A modder known as Yui, or LukeYui, has shown the first gameplay for a Dark Souls 2 seamless co-op mod in ”Dark Souls 2: Scholar of the First Sin,” and the reaction from fans has been exactly what you would expect from this corner of the internet: loud, fast, and deeply excited. The project is still moving toward a public alpha test, but the new footage makes one thing clear – this is no throwaway experiment.
That puts ”Dark Souls 2” in the same modding conversation as the series’ more modern multiplayer tweaks, where the real prize is not just convenience but a better rhythm for replaying the game. Seamless co-op has already become a kind of holy grail for Souls players, because the vanilla multiplayer rules are famously fussy and often get in the way of actual cooperation.
What the Dark Souls 2 seamless co-op mod changes
The mod is designed to keep players connected after death, remove timers, let progress stay synchronized, and add optional PvP invasions and difficulty modifiers. Yui also says it will include fixes for the original game, which is a polite way of saying the mod is trying to do what FromSoftware left half-finished and then some.
- Connection persists after a player dies
- No session timers
- Full progress synchronization
- Optional PvP invasions
- Difficulty modifiers and bug fixes for the base game
Why this mod has taken so long
Yui says this has been his most difficult and ambitious project, largely because ”Dark Souls 2” was harder to reverse engineer than ”Dark Souls 1.” He argues that the game uses a separate engine branch with substantial changes, which makes it a different beast rather than just another entry in the same code family.
That tracks with the broader modding scene: the more tangled the underlying systems, the more heroic the fan work becomes.
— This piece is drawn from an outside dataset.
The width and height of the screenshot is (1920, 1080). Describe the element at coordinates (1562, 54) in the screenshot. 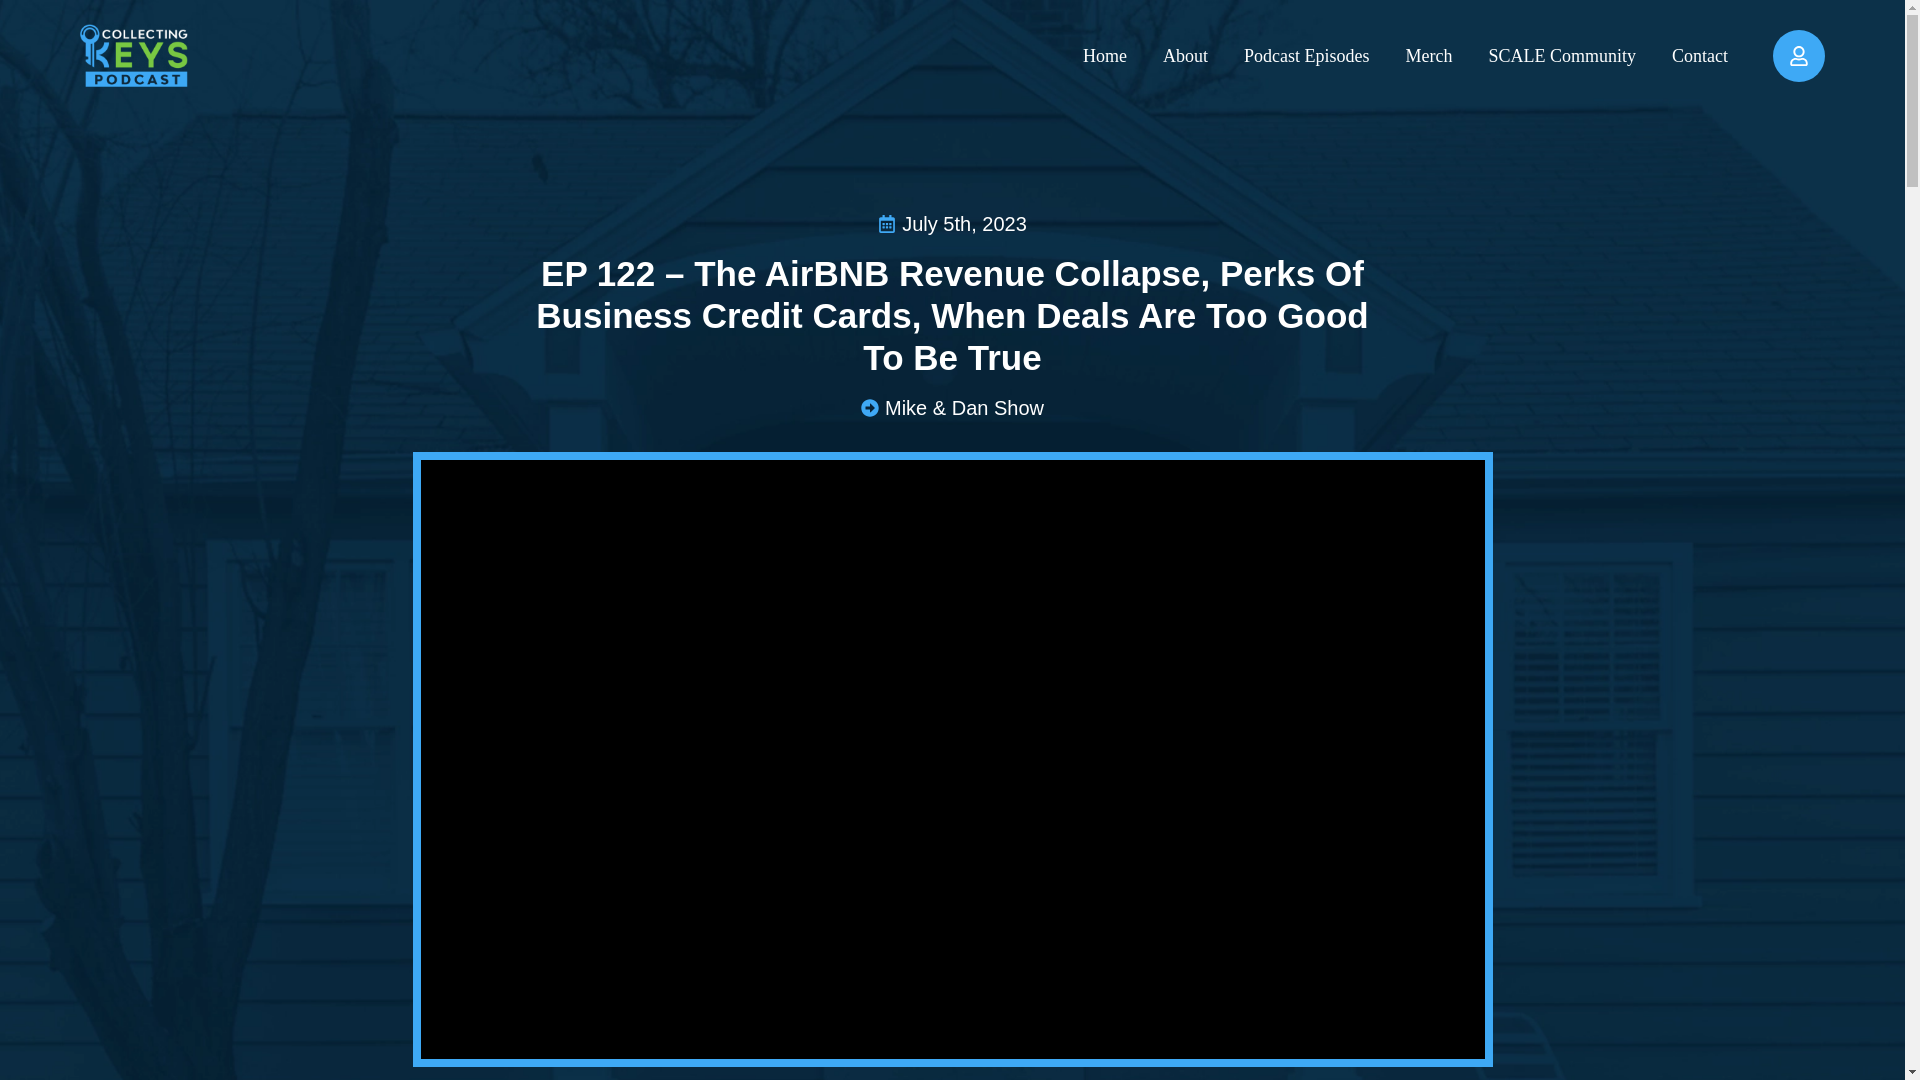

I see `SCALE Community` at that location.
It also explains why the project is only now nearing a public alpha after reaching a working prototype last spring.
Alpha testing, Patreon support, and no PvP for now
The upcoming test will be free, but bug reports and direct support from Yui are reserved for paid Patreon subscribers. For now, the playtest will skip PvP entirely while the developer focuses on making the co-op side stable first, which is sensible even if it is less flashy than a full feature buffet.
The community response suggests there is real demand for this kind of upgrade, especially for older Souls games that still have a loyal audience but rough edges in multiplayer. If the alpha goes well, the bigger question is not whether people will play it – they will – but whether this becomes a template for the rest of the series.